(Data taken from a collection)
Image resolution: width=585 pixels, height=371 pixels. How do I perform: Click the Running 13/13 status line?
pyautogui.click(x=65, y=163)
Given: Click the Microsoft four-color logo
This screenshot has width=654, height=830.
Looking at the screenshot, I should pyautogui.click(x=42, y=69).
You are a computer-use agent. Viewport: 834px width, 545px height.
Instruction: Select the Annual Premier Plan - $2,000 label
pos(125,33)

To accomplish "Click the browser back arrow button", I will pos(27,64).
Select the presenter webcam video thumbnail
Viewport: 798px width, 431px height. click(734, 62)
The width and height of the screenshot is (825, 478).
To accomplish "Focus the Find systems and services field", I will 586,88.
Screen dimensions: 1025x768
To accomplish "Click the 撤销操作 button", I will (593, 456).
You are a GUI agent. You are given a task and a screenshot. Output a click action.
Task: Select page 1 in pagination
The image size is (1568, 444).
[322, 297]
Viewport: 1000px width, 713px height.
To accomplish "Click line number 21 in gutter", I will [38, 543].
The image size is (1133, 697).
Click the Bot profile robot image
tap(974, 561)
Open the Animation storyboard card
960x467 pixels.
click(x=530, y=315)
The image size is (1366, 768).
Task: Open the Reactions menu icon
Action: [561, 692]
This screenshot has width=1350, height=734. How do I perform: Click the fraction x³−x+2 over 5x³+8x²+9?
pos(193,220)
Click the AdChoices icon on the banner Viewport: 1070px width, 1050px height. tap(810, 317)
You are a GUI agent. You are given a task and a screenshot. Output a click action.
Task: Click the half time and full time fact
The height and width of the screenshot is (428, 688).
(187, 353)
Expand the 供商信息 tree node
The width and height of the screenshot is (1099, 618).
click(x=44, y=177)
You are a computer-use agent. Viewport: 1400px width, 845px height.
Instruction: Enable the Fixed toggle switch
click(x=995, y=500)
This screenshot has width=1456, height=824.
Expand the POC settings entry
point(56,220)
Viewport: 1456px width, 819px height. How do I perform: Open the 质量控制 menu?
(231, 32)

> [Goal of the exercise] Please rewrite the listing, changing each occurrence of "To accomplish" to "To carry out" and leaving everything else the same.

> [Worked solution]
Image resolution: width=585 pixels, height=371 pixels. How do I perform: Click the Running 13/13 status line?
pyautogui.click(x=65, y=163)
Given: Click the Microsoft four-color logo
This screenshot has width=654, height=830.
Looking at the screenshot, I should pyautogui.click(x=42, y=69).
You are a computer-use agent. Viewport: 834px width, 545px height.
Instruction: Select the Annual Premier Plan - $2,000 label
pos(125,33)

To carry out "Click the browser back arrow button", I will pos(27,64).
Select the presenter webcam video thumbnail
Viewport: 798px width, 431px height. click(734, 62)
The width and height of the screenshot is (825, 478).
To carry out "Focus the Find systems and services field", I will 586,88.
Screen dimensions: 1025x768
To carry out "Click the 撤销操作 button", I will (593, 456).
You are a GUI agent. You are given a task and a screenshot. Output a click action.
Task: Select page 1 in pagination
The image size is (1568, 444).
[322, 297]
Viewport: 1000px width, 713px height.
To carry out "Click line number 21 in gutter", I will [38, 543].
The image size is (1133, 697).
Click the Bot profile robot image
tap(974, 561)
Open the Animation storyboard card
960x467 pixels.
click(x=530, y=315)
The image size is (1366, 768).
Task: Open the Reactions menu icon
Action: [561, 692]
This screenshot has width=1350, height=734. How do I perform: Click the fraction x³−x+2 over 5x³+8x²+9?
pos(193,220)
Click the AdChoices icon on the banner Viewport: 1070px width, 1050px height. tap(810, 317)
You are a GUI agent. You are given a task and a screenshot. Output a click action.
Task: Click the half time and full time fact
The height and width of the screenshot is (428, 688).
(187, 353)
Expand the 供商信息 tree node
The width and height of the screenshot is (1099, 618).
click(x=44, y=177)
You are a computer-use agent. Viewport: 1400px width, 845px height.
Instruction: Enable the Fixed toggle switch
click(x=995, y=500)
This screenshot has width=1456, height=824.
Expand the POC settings entry
point(56,220)
Viewport: 1456px width, 819px height. How do I perform: Open the 质量控制 menu?
(231, 32)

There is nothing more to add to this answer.